-------- Material shown --------

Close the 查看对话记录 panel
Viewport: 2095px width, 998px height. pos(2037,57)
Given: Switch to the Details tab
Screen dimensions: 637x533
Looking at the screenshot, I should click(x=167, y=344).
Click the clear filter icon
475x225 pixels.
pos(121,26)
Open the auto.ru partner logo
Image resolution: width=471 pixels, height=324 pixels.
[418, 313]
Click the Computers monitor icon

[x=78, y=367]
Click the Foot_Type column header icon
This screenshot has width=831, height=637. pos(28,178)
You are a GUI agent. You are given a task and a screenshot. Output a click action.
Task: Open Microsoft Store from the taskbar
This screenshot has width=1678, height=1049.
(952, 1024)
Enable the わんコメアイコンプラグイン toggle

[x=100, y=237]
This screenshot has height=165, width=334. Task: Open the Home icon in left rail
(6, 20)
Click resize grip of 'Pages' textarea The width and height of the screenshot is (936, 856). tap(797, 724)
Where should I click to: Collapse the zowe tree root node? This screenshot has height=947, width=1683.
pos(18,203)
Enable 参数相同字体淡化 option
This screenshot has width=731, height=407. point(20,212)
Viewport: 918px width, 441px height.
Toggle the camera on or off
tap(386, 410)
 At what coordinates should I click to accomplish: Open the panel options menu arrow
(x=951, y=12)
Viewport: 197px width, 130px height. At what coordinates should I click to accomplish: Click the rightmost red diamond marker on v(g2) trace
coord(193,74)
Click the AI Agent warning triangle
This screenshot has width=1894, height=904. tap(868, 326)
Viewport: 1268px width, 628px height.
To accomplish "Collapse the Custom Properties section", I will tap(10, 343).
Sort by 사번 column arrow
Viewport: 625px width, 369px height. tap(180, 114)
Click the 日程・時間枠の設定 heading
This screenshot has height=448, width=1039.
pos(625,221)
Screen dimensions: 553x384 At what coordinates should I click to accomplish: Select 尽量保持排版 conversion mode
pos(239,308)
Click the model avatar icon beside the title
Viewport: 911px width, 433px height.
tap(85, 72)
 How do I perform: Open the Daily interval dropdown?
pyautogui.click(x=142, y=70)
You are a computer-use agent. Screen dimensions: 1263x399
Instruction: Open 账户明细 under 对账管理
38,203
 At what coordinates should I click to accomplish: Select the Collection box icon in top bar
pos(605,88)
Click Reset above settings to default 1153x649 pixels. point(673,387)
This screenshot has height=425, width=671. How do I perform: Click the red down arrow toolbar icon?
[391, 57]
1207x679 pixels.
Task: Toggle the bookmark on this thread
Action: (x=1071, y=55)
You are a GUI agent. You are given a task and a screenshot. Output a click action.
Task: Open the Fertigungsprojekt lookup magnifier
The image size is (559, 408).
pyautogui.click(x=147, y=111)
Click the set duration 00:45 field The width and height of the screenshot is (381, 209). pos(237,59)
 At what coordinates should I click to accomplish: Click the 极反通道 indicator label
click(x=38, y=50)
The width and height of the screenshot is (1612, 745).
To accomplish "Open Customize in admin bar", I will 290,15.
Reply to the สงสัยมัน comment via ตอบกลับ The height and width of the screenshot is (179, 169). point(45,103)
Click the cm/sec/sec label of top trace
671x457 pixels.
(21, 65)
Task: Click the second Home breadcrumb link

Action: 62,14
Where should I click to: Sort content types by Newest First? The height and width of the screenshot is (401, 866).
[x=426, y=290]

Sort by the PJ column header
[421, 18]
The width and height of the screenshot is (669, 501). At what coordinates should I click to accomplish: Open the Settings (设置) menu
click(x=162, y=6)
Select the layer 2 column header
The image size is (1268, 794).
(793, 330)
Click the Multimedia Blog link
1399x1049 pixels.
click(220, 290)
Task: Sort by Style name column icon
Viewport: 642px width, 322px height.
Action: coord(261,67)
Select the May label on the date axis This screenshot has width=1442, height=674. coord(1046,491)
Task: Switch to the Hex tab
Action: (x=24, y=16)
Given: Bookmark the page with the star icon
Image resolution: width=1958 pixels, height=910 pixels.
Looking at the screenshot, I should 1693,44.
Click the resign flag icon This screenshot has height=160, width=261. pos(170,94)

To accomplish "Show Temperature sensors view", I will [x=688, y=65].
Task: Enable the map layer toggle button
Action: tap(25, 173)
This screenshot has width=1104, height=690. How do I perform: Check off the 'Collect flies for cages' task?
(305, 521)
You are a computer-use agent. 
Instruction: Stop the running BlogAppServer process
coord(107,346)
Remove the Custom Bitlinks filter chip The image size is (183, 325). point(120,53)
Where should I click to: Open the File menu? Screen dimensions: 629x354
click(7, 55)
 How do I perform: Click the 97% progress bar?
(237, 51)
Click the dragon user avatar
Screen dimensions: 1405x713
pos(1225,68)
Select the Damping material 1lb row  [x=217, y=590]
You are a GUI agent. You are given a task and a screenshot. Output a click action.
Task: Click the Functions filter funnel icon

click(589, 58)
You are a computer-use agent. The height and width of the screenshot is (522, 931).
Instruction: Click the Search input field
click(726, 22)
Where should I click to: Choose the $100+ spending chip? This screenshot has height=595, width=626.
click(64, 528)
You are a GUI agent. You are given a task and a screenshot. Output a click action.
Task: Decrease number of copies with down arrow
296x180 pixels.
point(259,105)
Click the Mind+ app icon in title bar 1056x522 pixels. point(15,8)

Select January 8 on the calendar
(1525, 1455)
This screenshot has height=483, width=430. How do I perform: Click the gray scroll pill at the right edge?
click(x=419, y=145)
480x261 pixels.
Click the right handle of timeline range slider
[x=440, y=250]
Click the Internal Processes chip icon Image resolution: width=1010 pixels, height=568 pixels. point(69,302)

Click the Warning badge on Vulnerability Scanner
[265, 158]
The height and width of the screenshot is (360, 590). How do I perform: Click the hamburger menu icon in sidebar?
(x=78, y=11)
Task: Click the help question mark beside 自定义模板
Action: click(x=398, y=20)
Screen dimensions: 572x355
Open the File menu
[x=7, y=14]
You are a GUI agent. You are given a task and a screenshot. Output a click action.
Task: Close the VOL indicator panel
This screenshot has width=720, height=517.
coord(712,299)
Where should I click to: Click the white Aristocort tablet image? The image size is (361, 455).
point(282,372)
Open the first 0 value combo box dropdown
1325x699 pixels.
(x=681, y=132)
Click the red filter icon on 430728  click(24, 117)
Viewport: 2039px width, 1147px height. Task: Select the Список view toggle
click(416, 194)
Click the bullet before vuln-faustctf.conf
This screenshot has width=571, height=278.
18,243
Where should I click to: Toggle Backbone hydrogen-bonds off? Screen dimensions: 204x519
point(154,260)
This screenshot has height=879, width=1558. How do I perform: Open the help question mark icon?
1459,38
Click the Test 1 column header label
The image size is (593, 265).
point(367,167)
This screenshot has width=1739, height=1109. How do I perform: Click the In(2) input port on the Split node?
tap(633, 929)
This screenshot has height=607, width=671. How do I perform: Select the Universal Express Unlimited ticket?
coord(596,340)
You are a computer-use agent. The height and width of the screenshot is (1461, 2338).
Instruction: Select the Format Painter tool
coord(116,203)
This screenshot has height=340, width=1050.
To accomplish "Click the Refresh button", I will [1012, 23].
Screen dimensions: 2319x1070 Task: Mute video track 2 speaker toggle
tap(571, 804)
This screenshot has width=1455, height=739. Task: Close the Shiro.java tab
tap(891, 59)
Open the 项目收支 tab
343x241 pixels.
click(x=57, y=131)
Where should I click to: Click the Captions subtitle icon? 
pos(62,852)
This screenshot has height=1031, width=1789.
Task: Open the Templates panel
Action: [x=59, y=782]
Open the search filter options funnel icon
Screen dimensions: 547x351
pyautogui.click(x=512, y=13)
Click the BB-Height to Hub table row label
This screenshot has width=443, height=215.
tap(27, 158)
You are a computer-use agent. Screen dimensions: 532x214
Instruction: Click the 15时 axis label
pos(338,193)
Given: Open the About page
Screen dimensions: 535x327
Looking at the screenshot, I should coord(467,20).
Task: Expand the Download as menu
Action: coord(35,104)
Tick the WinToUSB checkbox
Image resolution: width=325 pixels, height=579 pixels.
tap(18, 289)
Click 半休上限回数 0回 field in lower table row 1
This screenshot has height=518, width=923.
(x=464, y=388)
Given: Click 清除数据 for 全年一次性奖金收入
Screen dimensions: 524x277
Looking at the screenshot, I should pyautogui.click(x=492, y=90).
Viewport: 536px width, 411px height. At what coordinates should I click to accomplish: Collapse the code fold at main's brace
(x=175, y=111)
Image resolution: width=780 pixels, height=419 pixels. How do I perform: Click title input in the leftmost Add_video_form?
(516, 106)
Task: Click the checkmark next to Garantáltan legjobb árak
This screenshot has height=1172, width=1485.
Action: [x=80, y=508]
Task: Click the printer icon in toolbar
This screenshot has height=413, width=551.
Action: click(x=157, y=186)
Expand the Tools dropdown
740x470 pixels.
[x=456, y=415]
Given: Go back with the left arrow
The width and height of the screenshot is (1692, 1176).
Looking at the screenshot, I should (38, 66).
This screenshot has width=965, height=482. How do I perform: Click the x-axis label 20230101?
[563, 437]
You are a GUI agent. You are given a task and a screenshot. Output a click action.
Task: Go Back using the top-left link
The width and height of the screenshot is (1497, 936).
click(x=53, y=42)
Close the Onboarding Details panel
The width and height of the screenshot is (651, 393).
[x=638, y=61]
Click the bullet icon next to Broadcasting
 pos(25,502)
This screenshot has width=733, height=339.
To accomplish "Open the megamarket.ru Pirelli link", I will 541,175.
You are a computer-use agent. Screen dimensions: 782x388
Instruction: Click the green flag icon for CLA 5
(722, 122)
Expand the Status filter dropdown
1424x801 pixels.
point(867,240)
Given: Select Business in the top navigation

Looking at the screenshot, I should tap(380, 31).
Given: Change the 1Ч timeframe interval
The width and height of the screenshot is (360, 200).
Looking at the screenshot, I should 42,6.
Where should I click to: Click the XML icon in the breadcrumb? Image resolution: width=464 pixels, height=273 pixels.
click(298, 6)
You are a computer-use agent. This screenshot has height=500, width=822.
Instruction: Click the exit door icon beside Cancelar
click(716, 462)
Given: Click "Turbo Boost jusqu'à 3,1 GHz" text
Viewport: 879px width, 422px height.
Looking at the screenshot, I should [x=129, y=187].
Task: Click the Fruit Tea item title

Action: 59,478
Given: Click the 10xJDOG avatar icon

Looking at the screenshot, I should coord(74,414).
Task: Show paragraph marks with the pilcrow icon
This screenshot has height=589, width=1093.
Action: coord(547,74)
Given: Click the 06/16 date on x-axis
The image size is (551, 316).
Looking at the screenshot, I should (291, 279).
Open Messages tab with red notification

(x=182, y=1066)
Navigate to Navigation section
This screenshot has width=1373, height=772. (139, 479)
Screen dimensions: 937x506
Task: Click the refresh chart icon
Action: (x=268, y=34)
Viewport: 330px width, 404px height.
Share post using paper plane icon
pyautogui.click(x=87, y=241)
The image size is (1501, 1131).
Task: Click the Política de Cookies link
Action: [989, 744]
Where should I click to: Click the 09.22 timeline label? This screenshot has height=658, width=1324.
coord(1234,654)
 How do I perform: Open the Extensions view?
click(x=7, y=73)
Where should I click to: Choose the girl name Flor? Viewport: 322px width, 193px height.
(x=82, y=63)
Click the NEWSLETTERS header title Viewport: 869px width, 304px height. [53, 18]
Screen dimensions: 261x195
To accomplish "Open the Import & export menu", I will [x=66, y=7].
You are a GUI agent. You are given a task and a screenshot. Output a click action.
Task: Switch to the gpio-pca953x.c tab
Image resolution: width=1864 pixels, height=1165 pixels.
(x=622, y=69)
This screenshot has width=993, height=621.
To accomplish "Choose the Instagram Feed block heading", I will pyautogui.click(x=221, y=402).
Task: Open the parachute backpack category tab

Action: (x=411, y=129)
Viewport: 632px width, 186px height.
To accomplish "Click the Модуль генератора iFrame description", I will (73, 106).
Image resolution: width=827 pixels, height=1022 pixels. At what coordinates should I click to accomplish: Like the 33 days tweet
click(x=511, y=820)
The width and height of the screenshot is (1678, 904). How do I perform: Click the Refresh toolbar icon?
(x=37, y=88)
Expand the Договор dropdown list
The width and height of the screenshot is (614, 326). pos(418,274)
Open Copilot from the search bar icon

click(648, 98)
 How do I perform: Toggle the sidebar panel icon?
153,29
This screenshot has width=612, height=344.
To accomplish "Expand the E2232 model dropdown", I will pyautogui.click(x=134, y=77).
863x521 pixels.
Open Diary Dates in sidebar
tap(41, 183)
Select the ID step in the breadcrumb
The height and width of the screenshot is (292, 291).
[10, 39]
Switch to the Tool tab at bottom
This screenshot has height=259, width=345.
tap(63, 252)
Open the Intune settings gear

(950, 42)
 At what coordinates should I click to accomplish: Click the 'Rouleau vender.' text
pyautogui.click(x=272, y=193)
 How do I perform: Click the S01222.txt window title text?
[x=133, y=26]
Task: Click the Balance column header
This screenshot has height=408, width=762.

--------

* [Goal]: Copy out everything in the listing from the line containing "This screenshot has height=483, width=430." down to the line containing "coord(712,299)", both of those lines included.

* [Written response]:
This screenshot has height=483, width=430. How do I perform: Click the gray scroll pill at the right edge?
click(x=419, y=145)
480x261 pixels.
Click the right handle of timeline range slider
[x=440, y=250]
Click the Internal Processes chip icon Image resolution: width=1010 pixels, height=568 pixels. point(69,302)

Click the Warning badge on Vulnerability Scanner
[265, 158]
The height and width of the screenshot is (360, 590). How do I perform: Click the hamburger menu icon in sidebar?
(x=78, y=11)
Task: Click the help question mark beside 自定义模板
Action: click(x=398, y=20)
Screen dimensions: 572x355
Open the File menu
[x=7, y=14]
You are a GUI agent. You are given a task and a screenshot. Output a click action.
Task: Close the VOL indicator panel
This screenshot has width=720, height=517.
coord(712,299)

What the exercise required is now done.